Adulte, je relis plusieurs fois le livre. A présent, je remarque de plus en plus le personnage de l’aviateur, que j’avais jusqu’ici vu sans vraiment voir. Qui ne m’intéressait pas particulièrement. C’est sans doute un effet de l’âge. Sans doute que je suis maintenant plus proche de l’aviateur que du petit prince. Serais-je devenu une « grande personne » moi aussi ?

Mon ami ne donnait jamais d’explications. Il me croyait peut-être semblable à lui. Mais moi, malheureusement, je ne sais pas voir les moutons à travers les caisses. Je suis peut-être un peu comme les grandes personnes. J’ai dû vieillir.

Je découvre des scènes dont je n’avais aucun souvenir. Par exemple, celle où l’aviateur, assoiffé, porte dans ses bras le petit prince endormi, à la recherche d’un puits dans le désert. Je pense: on dirait que l’aviateur est en train de tenir sa propre enfance dans les mains. On dirait que c’est lui-même enfant qu’il voit dans le petit prince.

J’étais ému. Il me semblait porter un trésor fragile. Il me semblait même qu’il n’y eût rien de plus fragile sur la Terre.

Dans ce duo avançant dans la nuit du désert, je vois ainsi apparaître une nouvelle rencontre : celle avec soi-même, à travers le temps.

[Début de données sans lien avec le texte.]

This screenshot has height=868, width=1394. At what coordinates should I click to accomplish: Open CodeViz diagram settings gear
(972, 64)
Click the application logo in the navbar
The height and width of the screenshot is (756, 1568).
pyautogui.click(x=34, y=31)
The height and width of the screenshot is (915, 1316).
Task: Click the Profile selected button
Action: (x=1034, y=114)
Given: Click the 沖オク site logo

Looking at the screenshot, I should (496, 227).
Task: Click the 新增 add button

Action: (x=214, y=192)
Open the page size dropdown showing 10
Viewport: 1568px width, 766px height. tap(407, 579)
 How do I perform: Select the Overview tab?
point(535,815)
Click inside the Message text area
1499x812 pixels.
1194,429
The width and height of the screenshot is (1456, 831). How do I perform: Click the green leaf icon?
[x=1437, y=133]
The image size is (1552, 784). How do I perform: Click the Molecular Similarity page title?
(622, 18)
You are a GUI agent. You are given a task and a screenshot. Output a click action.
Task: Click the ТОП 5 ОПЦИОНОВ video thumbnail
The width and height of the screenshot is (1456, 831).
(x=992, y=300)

Comme dans Note à mon moi de sixième primaire. Avec toutefois une différence fondamentale: ici ce n’est pas l’adulte qui cherche à protéger l’enfant de ses erreurs. C’est l’enfant qui vient guider l’adulte dans ses errances et lui indiquer la direction à suivre. Comme une boussole du passé. Comme une Bible de vie.

– Ce qui embellit le désert, dit le petit prince, c’est qu’il cache un puits quelque part.

(…)
Et, marchant ainsi, je découvris le puits au lever du jour.